Wo also ansetzen, denkt sich Jurastudentin Luisa. Freundin Batte schleppt sie dafür in die linkslinke Kommune P81, die für die gute Sache kämpfen will, allerdings im Untergrund bleiben muss. Ihre Taktik: bei rechten Versammlungen als Partycrasher fungieren. Das geht sehr schnell sehr fies nach hinten los, als Luisa bei so einer Aktion von einem Neonazi verfolgt und angegriffen wird. Spätestens da kippt die Stimmung. Luisa empfindet neben posttraumatischer Panik Scham, Kränkung und die Lust nach Rache. Wie viel bleibt da noch von einem politischen Statement? Wieviel bleibt da noch vom Großen und Ganzen, wenn Politik zur persönlichen Sache wird? Nicht nur Luisa, auch zwei ihrer Gesinnungsgenossen wollen schwerere Geschütze auffahren – und schrecken vor Gewalt dann auch nicht mehr zurück.

Ihr Jungen, habt ihr nichts gelernt? Da reicht ein Blick in den Nahen Osten, um ganz schnell festzustellen, dass Gewalt nur Gegengewalt erzeugt. Dass der geprobte Aufstand als das redundante Ausmalen der immer gleichen bröckeligen Wand (ein schöner Vergleich, den Andreas Lust im Film von sich gibt) maximal die eigenen Emotionen befriedigt, Mutter Staat aber relativ kalt lässt. Julia von Heinz (u. a. Ich bin dann mal weg) äußert sich höchst kritisch zu dieser Art der Bürgerpolitik – ganz gleich, welche Fraktion das angeht. Ihr Drehbuch hat kluge Ansätze und konzentriert sich dabei vorwiegend auf Male Emde, die sich – gut gespielt – als Luisa zusehends zur Rebellin radikalisiert und auf alles andere als auf nachhaltigen Schaden für die Gegenseite setzt. Ähnliche Filme wie Night Moves von Kelly Reichhardt, in dem es um radikalen Klima-Aktivismus geht, sind sogar noch pessimistischer. Hier aber ist politisches Halbwissen ein großes Manko, wenn man politisch etwas verändern will.
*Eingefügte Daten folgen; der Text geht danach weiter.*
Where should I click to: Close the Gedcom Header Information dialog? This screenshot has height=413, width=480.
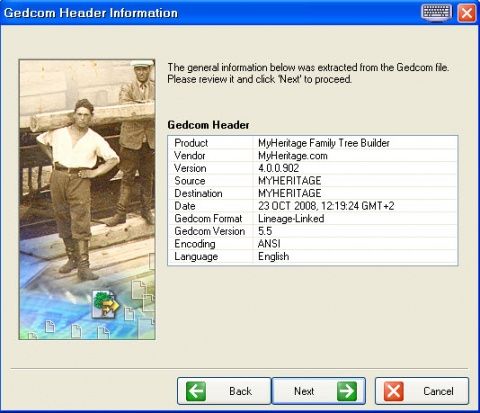(x=467, y=13)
Es fällt in Und morgen die ganze Welt sehr schwer, für all diese Idealisten und gekränkten Figuren Sympathie zu empfinden. Ihre Art zu handeln ist fragwürdig, schwer nachvollziehbar und teilweise auch völlig dumm. Was dann bleibt, ist ein gutes schlechtes Beispiel für unbekümmerte Militanz. So manche Dialoge, die einfach nur halblaut gemurmelt sind, bleiben überdies akustisch schwer verständlich. Ein Film, der nahe geht, ist das Politdrama keines. Vielmehr ein distanziertes „Ich hab’s euch ja gesagt“ in knappen zwei Stunden.